Ratios Flashcards
What are the standard 5 ratio categories?
- profitability ratios;
- productivity ratios;
- liquidity ratios;
- activity (or turnover) ratios; and
- gearing ratios.
What are the profitability ratios?
- gross profit percentage;
- net profit percentage;
- return on capital employed.
What is the gross profit ratio?
Gross profit / Sales (revenue) × 100
What is the net profit ratio?
Net profit / Sales (revenue/turnover) × 100
What is the return on capital employed (ROCE) ratio
profit before interest charges and tax / share capital+reserves + borrowings × 100
Why the ROCE ratio is an important measure?

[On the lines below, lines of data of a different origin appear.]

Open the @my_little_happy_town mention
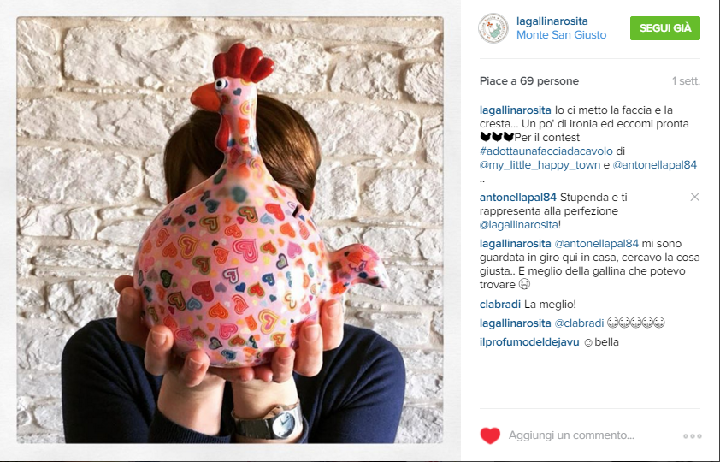The image size is (720, 462). coord(540,165)
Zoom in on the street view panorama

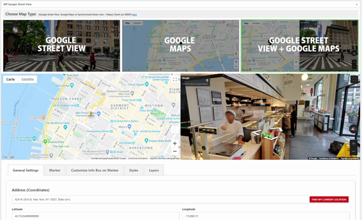tap(354, 143)
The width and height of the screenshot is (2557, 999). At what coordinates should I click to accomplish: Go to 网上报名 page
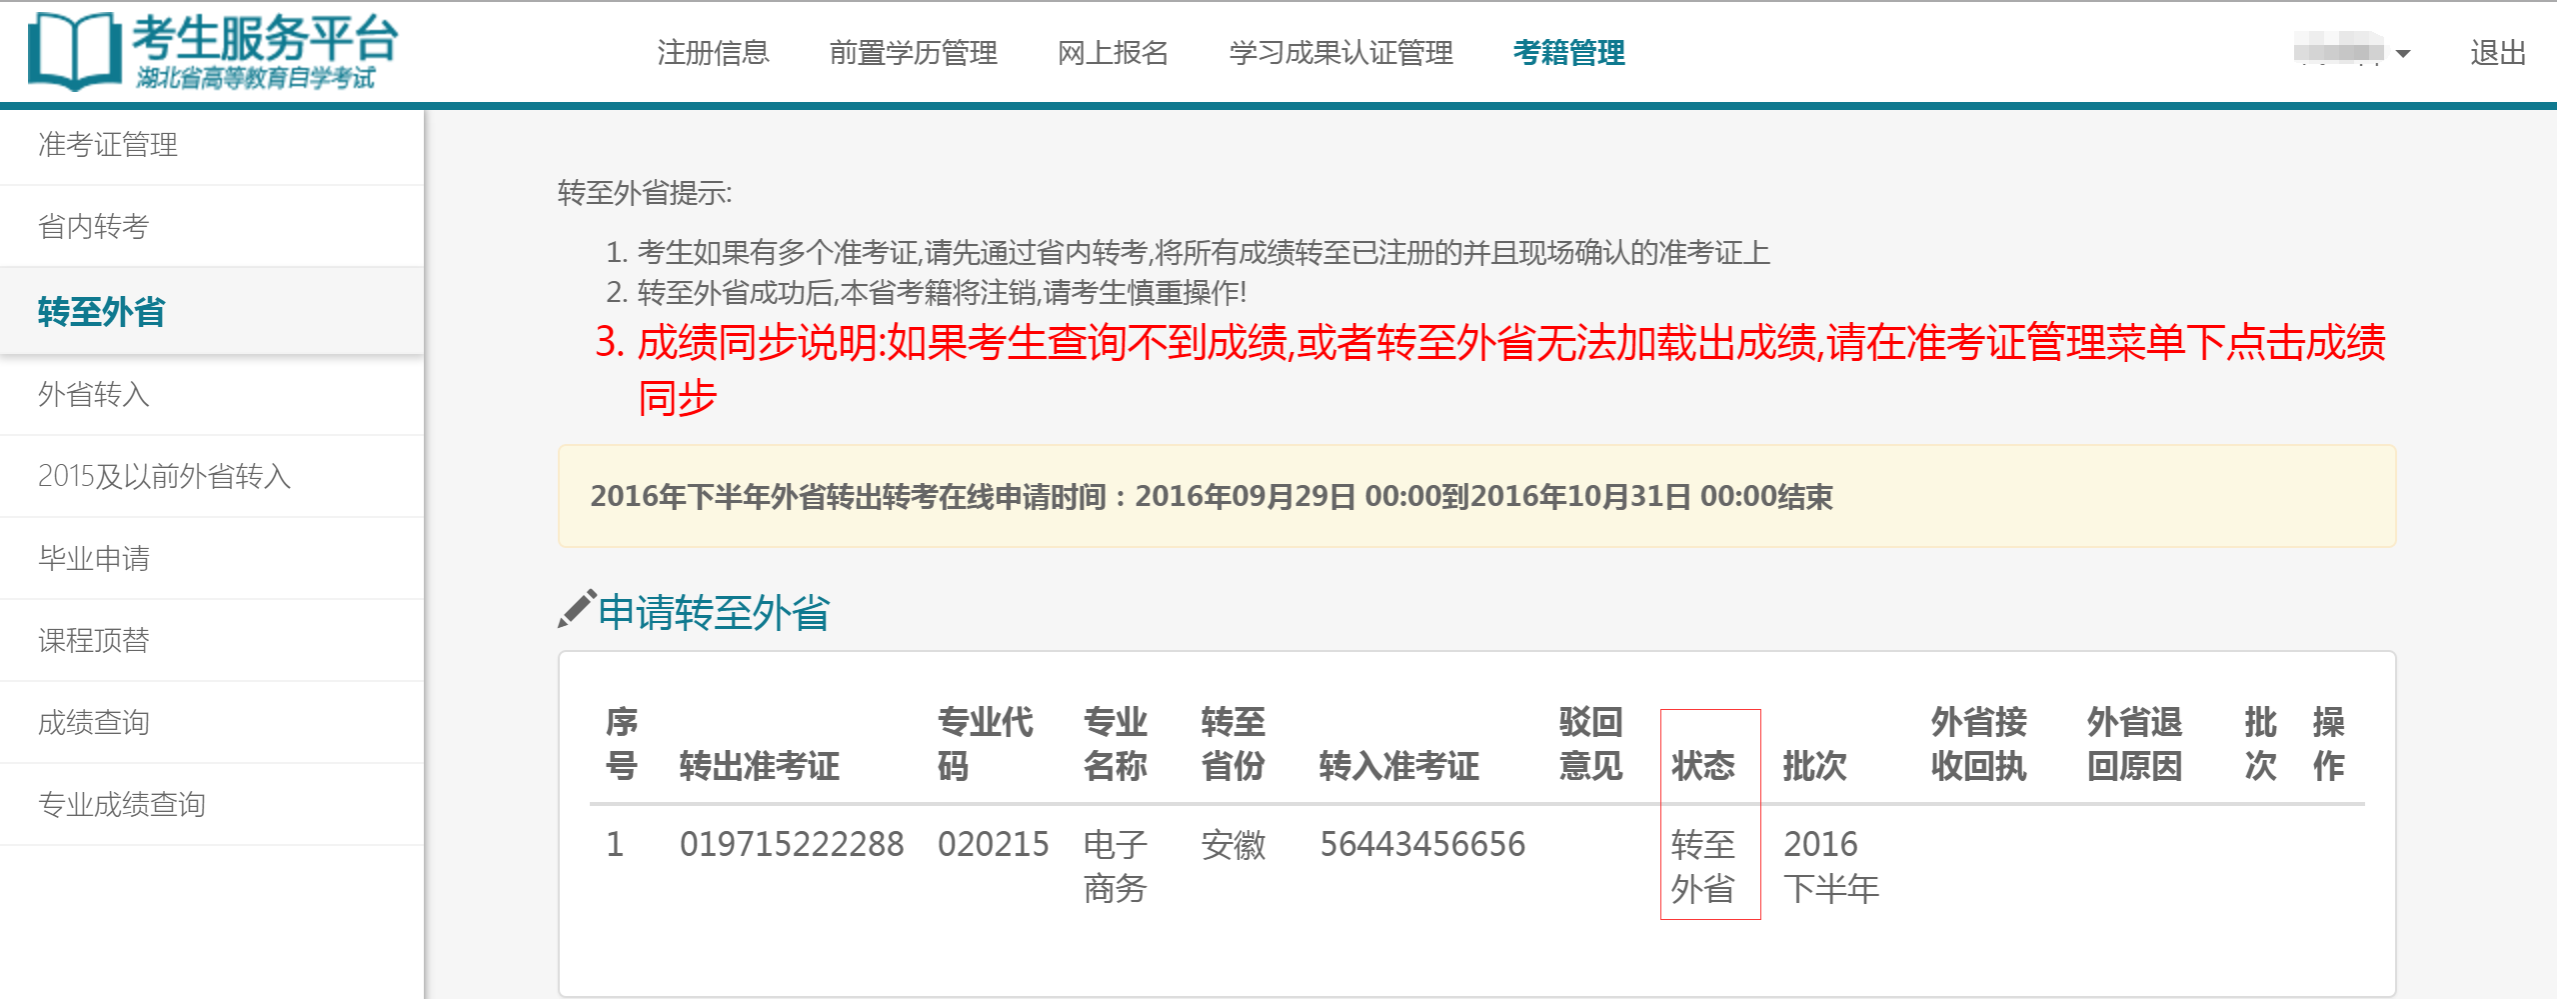(1113, 53)
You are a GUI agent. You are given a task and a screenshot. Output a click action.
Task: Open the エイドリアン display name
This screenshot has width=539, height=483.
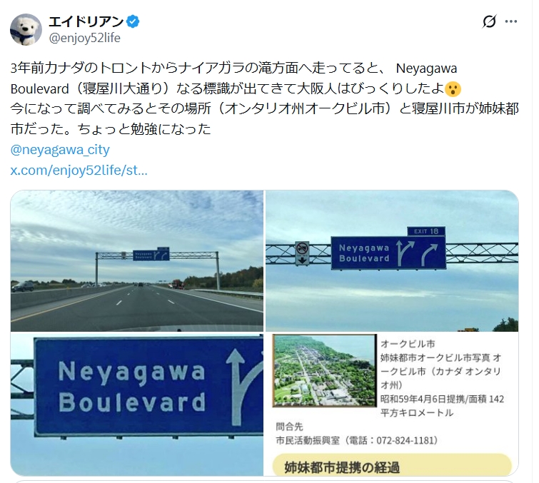[x=86, y=21]
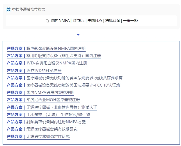The image size is (181, 146).
Task: Select 美国FDA search keyword
Action: 95,21
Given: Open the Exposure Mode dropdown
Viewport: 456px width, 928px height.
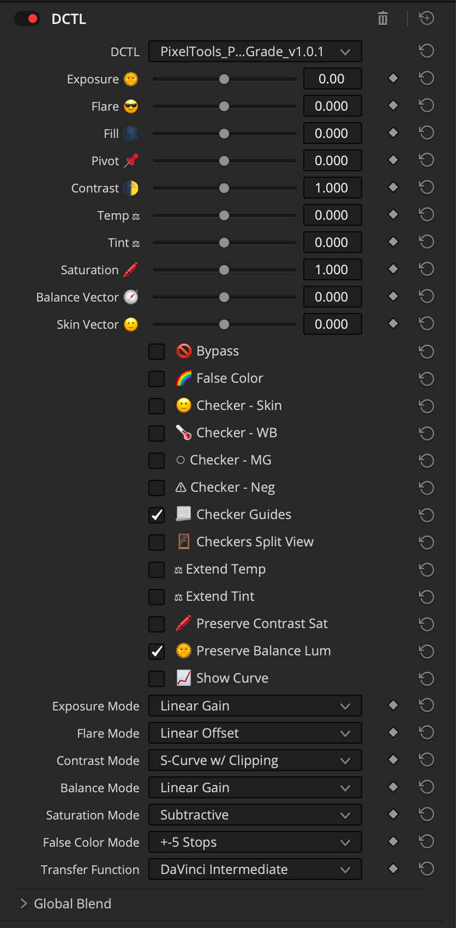Looking at the screenshot, I should (x=255, y=706).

- A low return could easily be wiped out in a recession.
- When acquiring other businesses or moving into new markets, there should be a high ROCE to make it worthwhile for the capital providers.
- A persistently low ROCE in a business division may signal that it is time to dispose of it.
what does a productivity ratio measure?
A productivity ratio is a measure of production efficiency.
It is calculated by dividing business outputs by the inputs used in production.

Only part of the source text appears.